Partnership aims to generate benchtop system for clinical and drug discovery applications.

Veridex is teaming up with the Massachusetts General Hospital (MGH) to develop the next-generation of its circulating tumor cell (CTC) technology for capturing tumor cells in patients’ blood. The goal is to develop a benchtop system that will allow CTCs to be used as a diagnostic tool for therapeutic decision making and for drug discovery and development applications.

Veridex is owned by Johnson & Johnson (J&J), and the collaboration will also exploit the oncology therapeutics, biomarker, and companion diagnostics expertise of J&J Pharmaceutical Research & Development’s Ortho Biotech Oncology Research & Development (ORD) business.

“This new technology has the potential to facilitate an easy-to-administer, noninvasive blood test that will allow us to count tumor cells and to characterize the biology of the cells,” comments Robert McCormack, head of technology, innovation, and strategy at Veridex. “Harnessing the information contained in these cells in an in vitro clinical setting could enable tools to help select treatment and monitor how patients are responding.”
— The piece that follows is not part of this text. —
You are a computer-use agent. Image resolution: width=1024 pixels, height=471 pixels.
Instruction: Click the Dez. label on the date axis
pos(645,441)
The collaboration will provide Veridex with access to MGH’s experience in clinical research and novel CTC technologies along with ORD’s capabilities. “The role of CTCs in drug discovery and development is gorwing as new technologies allow us to use CTCs for the first time as templates for novel DNA, RNA, and protein biomarkers,” remarks Nicholas Dracopoli, vp biomarkers at ORD.
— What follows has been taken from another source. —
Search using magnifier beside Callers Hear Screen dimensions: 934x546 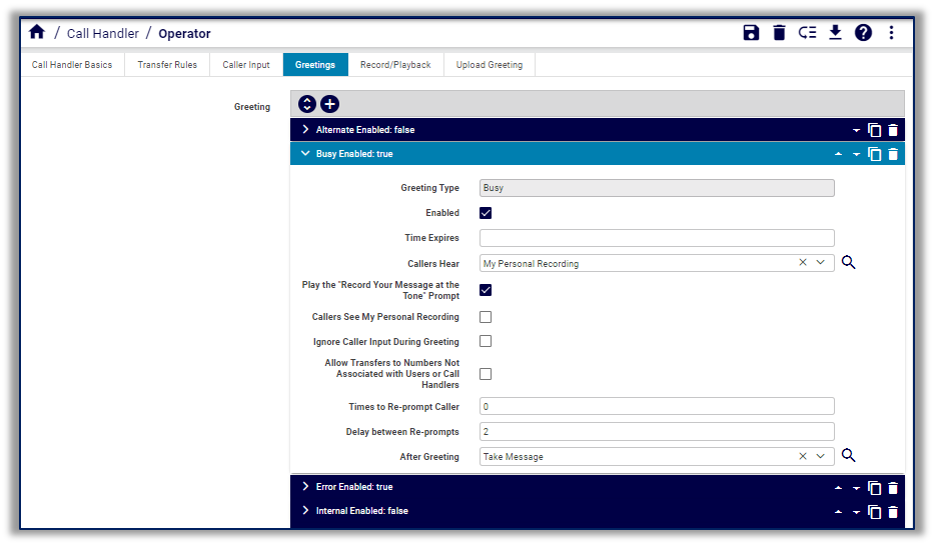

“Given the demand for actionable data to guide personalized medicine for patients with cancer, there is a rapidly growing need for advanced, automated noninvasive technologies that can aid in selection of treatment and monitor response throughout the course of their disease.”

Veridex says that it is the only diagnostics firm to have achieved FDA clearance for an in vitro diagnostic assay for capturing and counting tumor cells in a patient’s blood to help provide information on prognosis and survival in certain types of metastatic cancers. It will be responsible for guiding clinical validation and regulatory submissions for any future diagnostic applications of the new technology.

Veridex’s current FDA-approved CTC CellSearch® System automates the capture and detection of CTCs to help determine the prognosis and overall survival of patients with metastatic breast, colorectal, or prostate cancers. The firm claims the system is the only laboratory platform that standardizes sample collection, cell capture, staining, enumeration, and characterization of CTCs.